Posts tagged iletişim

ŞİDDETSİZ İLETİŞİM

Geçen ay,  kitap alışverişimde Şiddetsiz İletişim adlı bir kitap gördüm ve kitap ile ilgili ön bilgi edinmeden (normalde edinirim) sepetime ekledim. Sanırım son zamanlarda gelişigüzel yaptığım en iyi eylemdi. İyi ki eklemişim hem kendi hayatıma hem de iş hayatımda bana çok faydası oldu ve olmakta. Yaptığım veli görüşmelerinde ebeveynlerin çocuklarına karşı iletişim hatalarını gördükçe bu kitabı tanıtma arzusu daha da baskın oldu ve bu kitapla ilgili bir yazı yazma kararı aldım.
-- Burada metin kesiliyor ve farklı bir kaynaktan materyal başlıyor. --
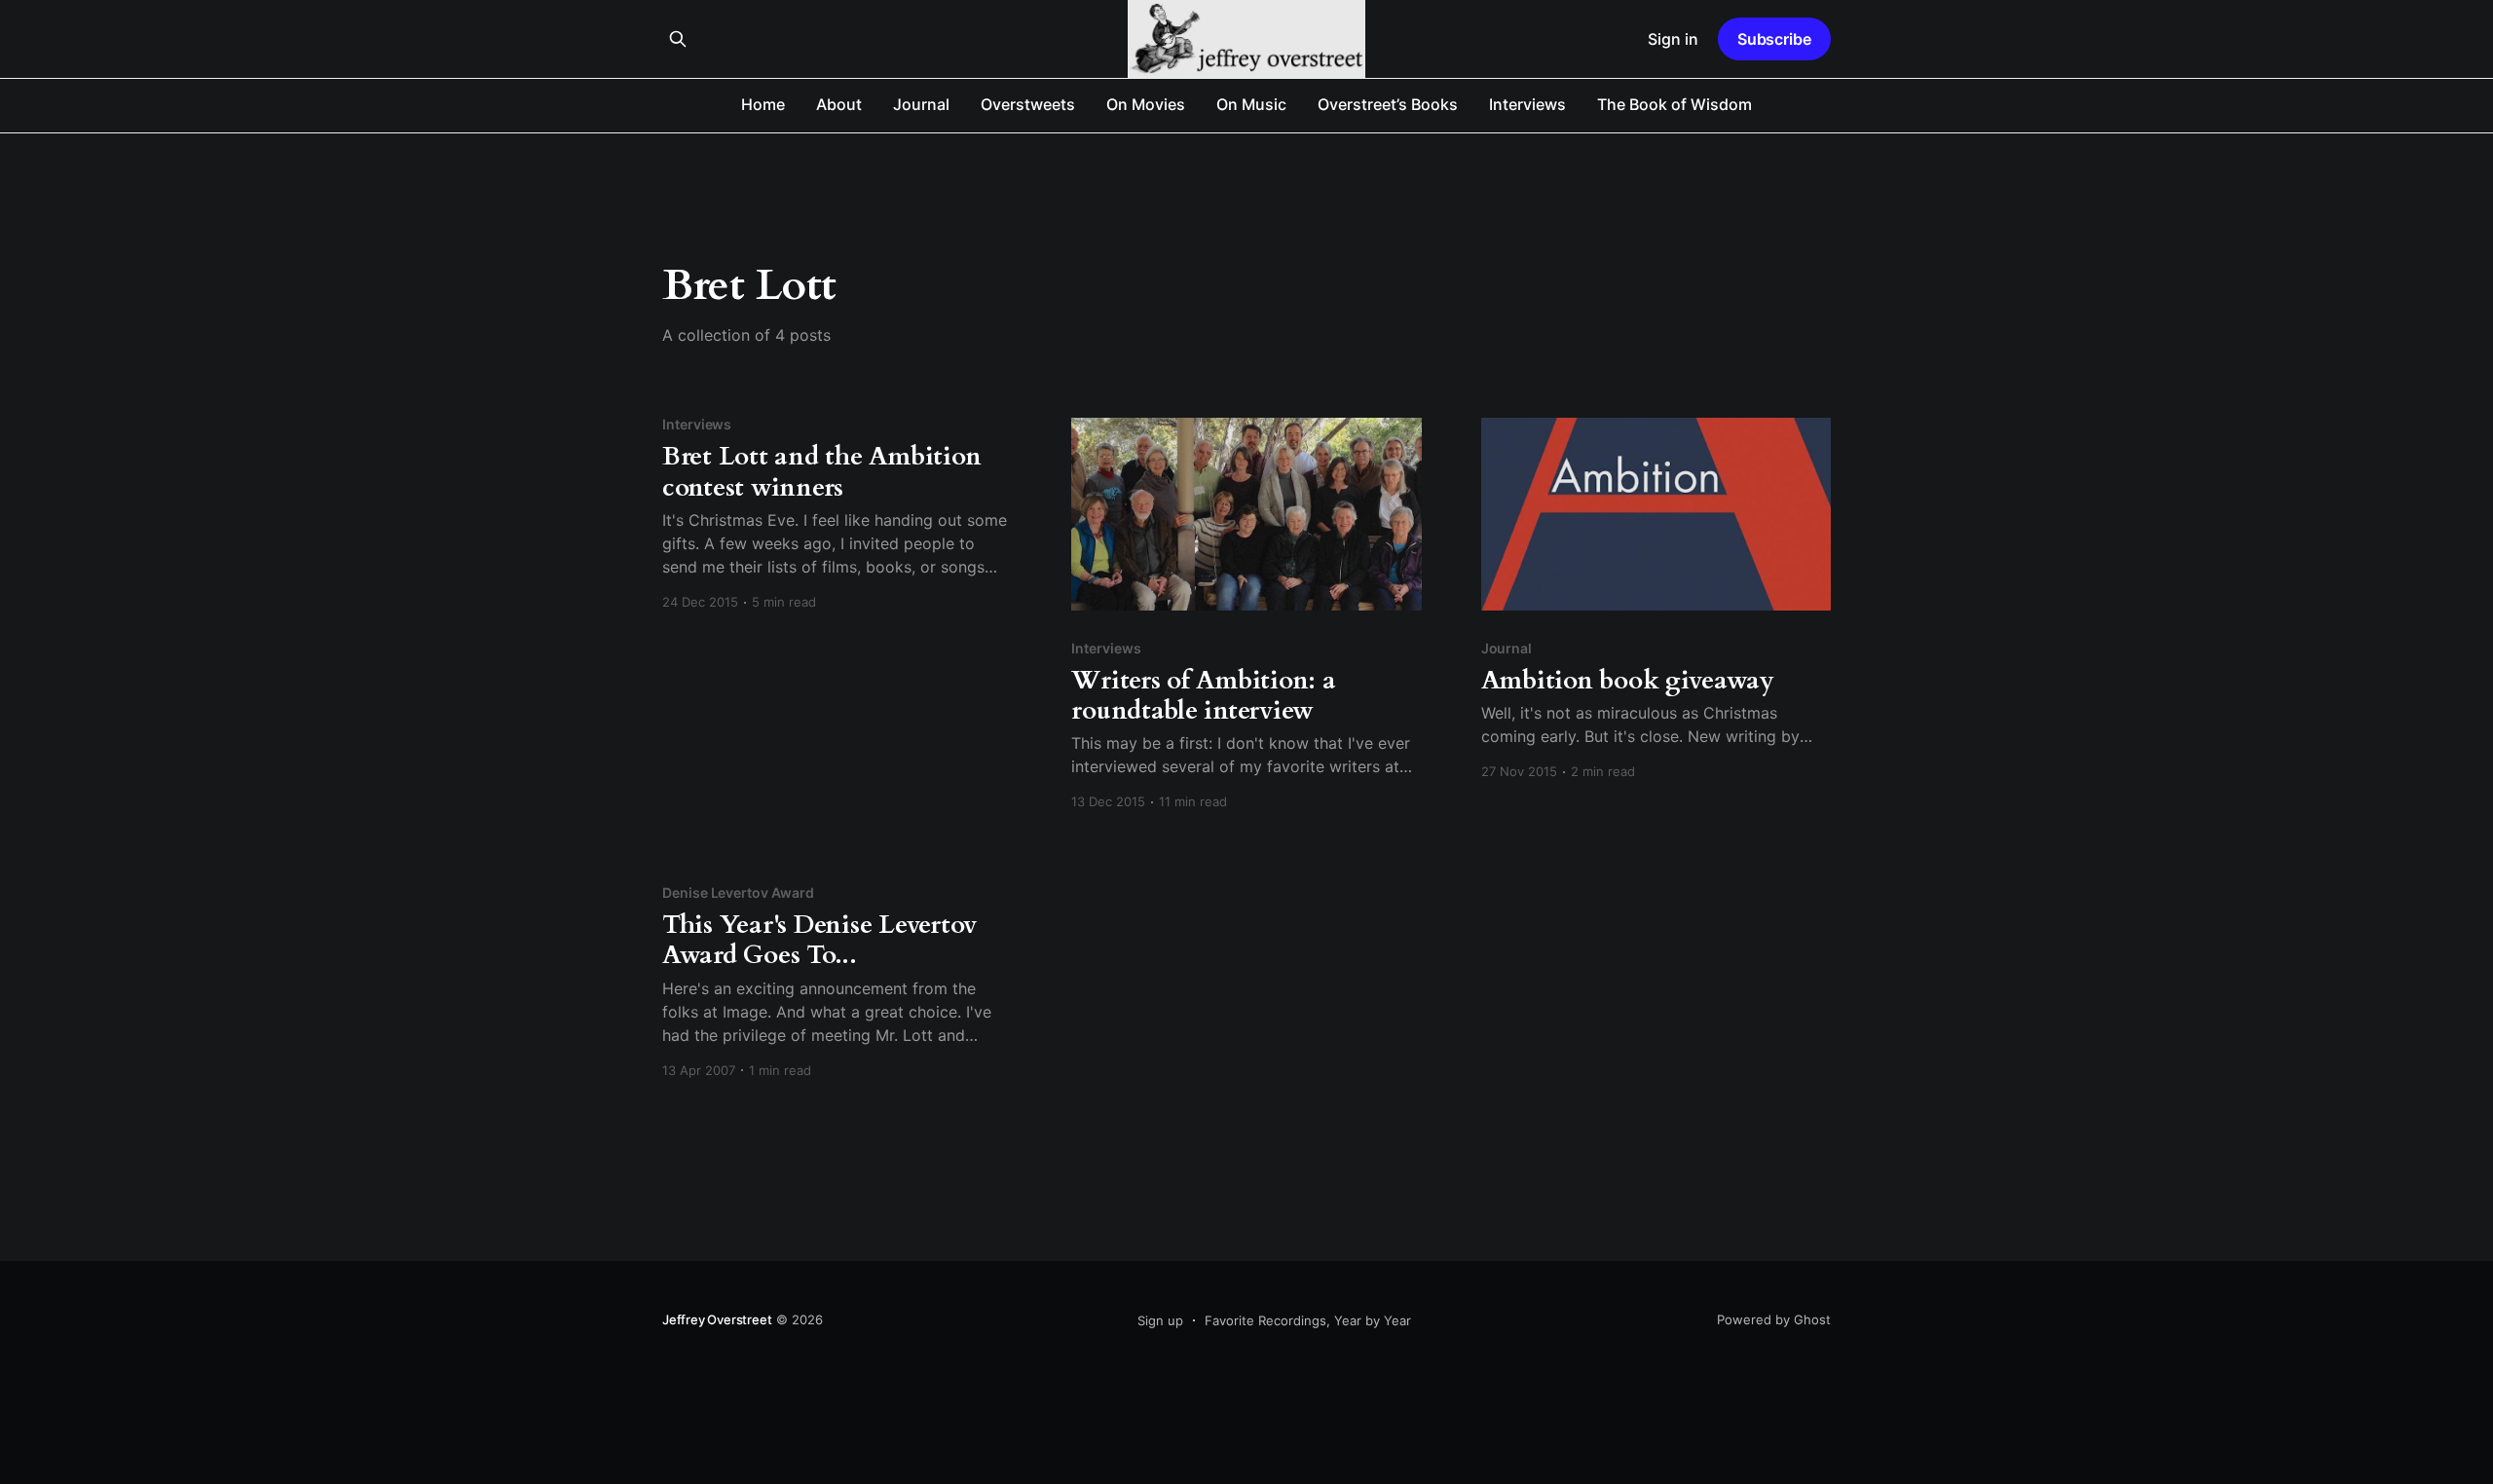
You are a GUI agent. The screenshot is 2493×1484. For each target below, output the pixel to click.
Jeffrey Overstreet (717, 1319)
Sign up (1160, 1320)
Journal (921, 104)
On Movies (1145, 104)
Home (763, 104)
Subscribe (1774, 39)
Şiddetsiz iletişim veya şefkatli iletişim insanı gönülden vermeye yönelten bir iletişim türüdür. Bu iletişim ile sözlerimiz otomatik tepkilerden çıkıp bilinçli ifadelere dönüşür. 1960’lı yıllarda Marshall Rosenberg başkalarını yargılamadan, suçlamadan kendimizi nasıl ifade ederiz ve karşımızdakinin duygu ve ihtiyaçlarını nasıl anlayabiliriz? Sorusu ile yola çıkarak hayatımızın her alanında kullanabileceğimiz yeni bir yaşam dili oluşturmuştur. Marshall Rosenberg empati ile herkesin ihtiyacını göz önünde bulundurarak çözüm odaklı bir iletişim türü ortaya koyar. Şimdi bu iletişim türüne daha yakından bakalım.

Şiddetsiz iletişimin 4 ögesi vardır. Gözlem, duygu, ihtiyaç, istek/rica…
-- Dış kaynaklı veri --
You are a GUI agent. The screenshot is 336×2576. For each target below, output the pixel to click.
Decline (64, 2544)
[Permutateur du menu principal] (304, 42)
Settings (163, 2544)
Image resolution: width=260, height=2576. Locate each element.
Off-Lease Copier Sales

Gözlem : Ahlakçı yargılardan uzak durarak durumu gözlemleyebilmek. Ne oldu?

Duygu: Durum ile ilgili kendi duygularını anlayabilmek. Hissettiğim duygu ne?

İhtiyaç: Değerlerimizi ifade ederek ihtiyaçlarımızı söyleyebilmek. Neye ihtiyacım var?
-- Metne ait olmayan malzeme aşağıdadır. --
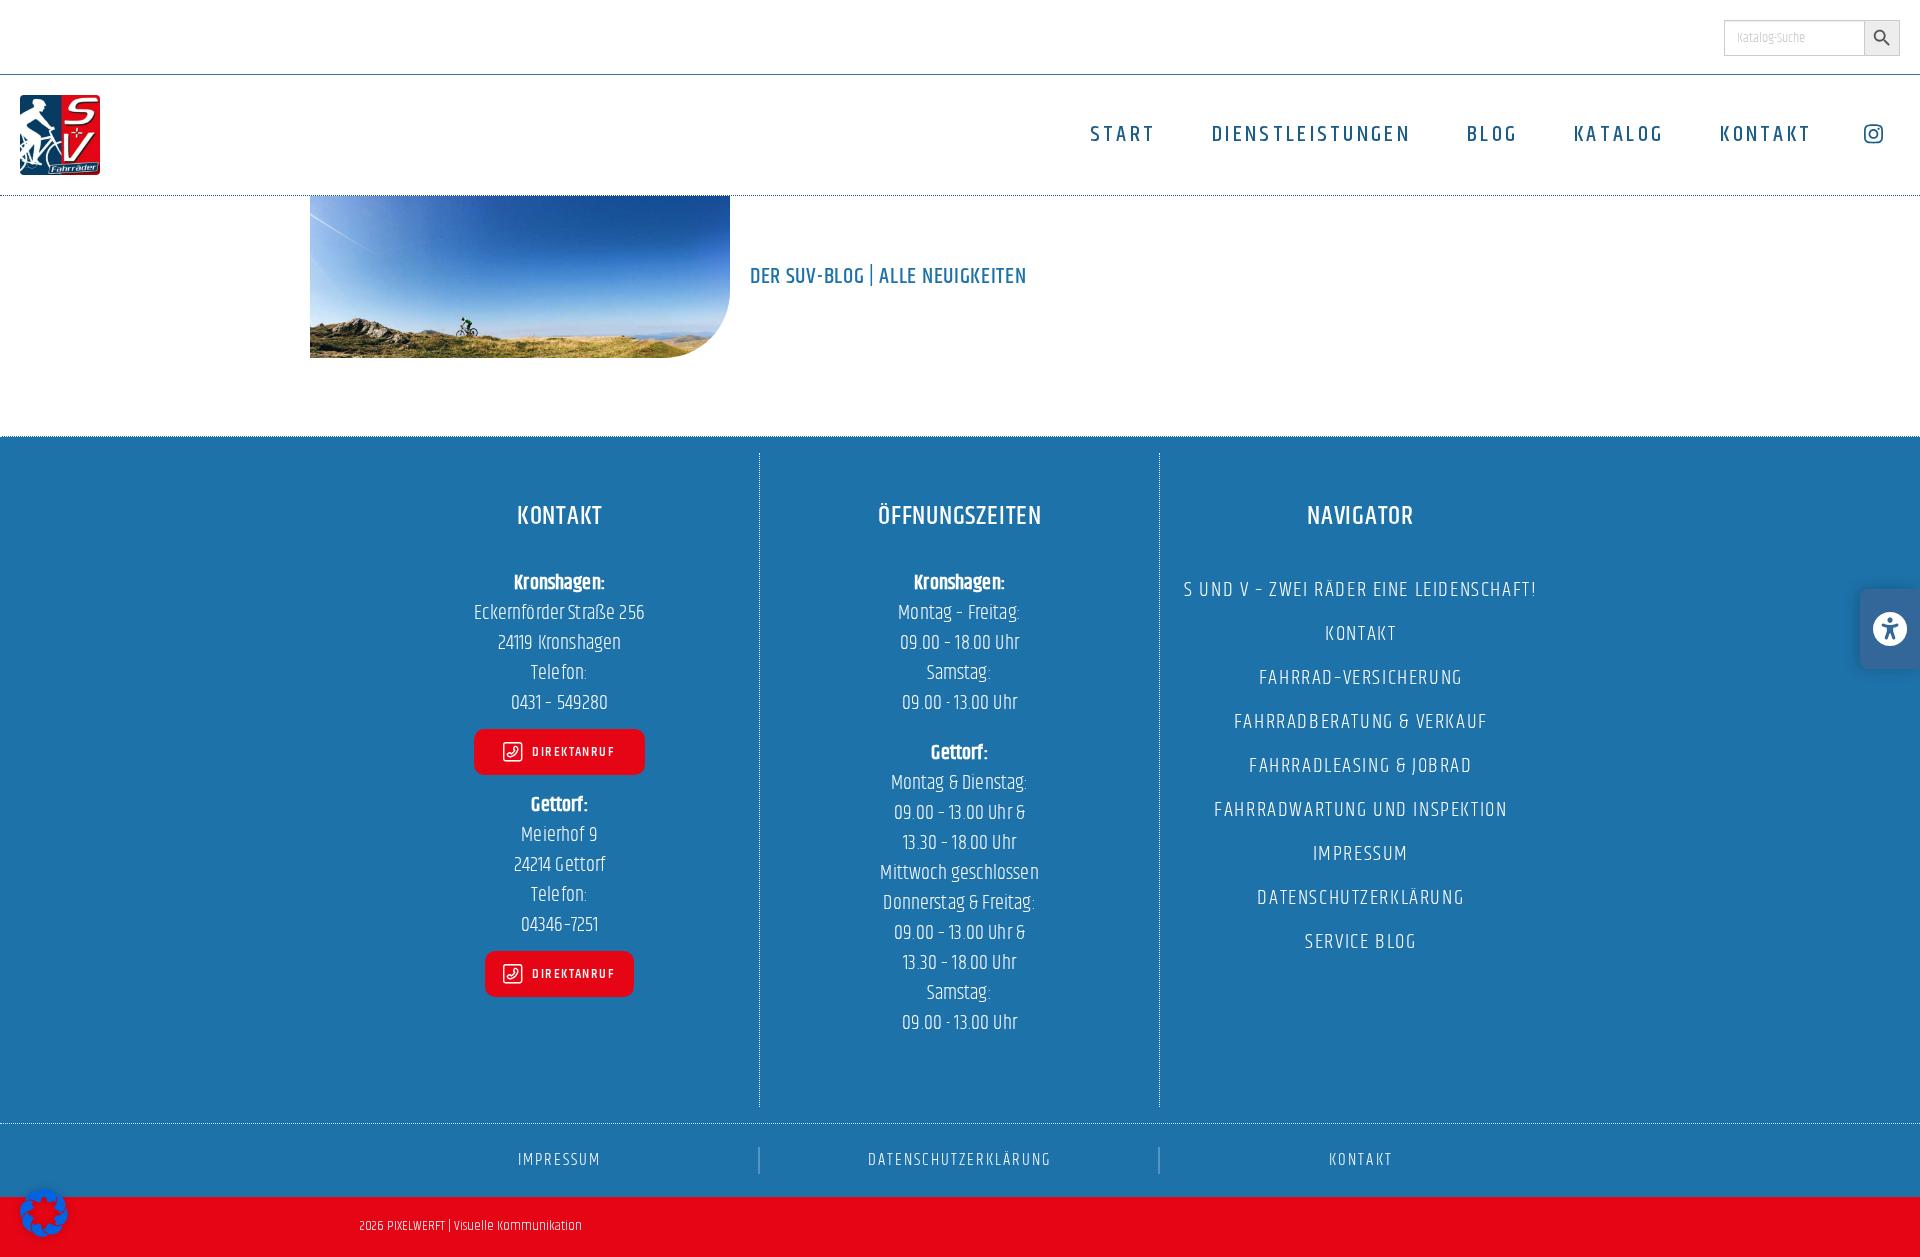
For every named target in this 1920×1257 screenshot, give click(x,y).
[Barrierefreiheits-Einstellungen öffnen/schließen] (1890, 629)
Rica: Olumlu ve net bir dille iletişimde bulunduğun kişiden ricada bulunmak. Karşımdakinden ne rica ediyorum?

Amaç kendimizi bu 4 öge ile ifade etmek ve karşımızdaki kişiyi bu 4 öge ile anlamaya çalışmak. Örneğin;

“A OLDUĞUNDA B HİSSEDİYORUM. ÇÜNKÜ C YE İHTİYACIM VAR. BU NEDENLE SENDEN D’Yİ RİCA EDİYORUM.” 

VE

“A OLDUĞUNDA KARŞIMDAKİ B HİSSEDİYOR. ÇÜNKÜ C YE İHTİYACI VAR. BU NEDENLE BENDEN D’Yİ RİCA ETTİ.”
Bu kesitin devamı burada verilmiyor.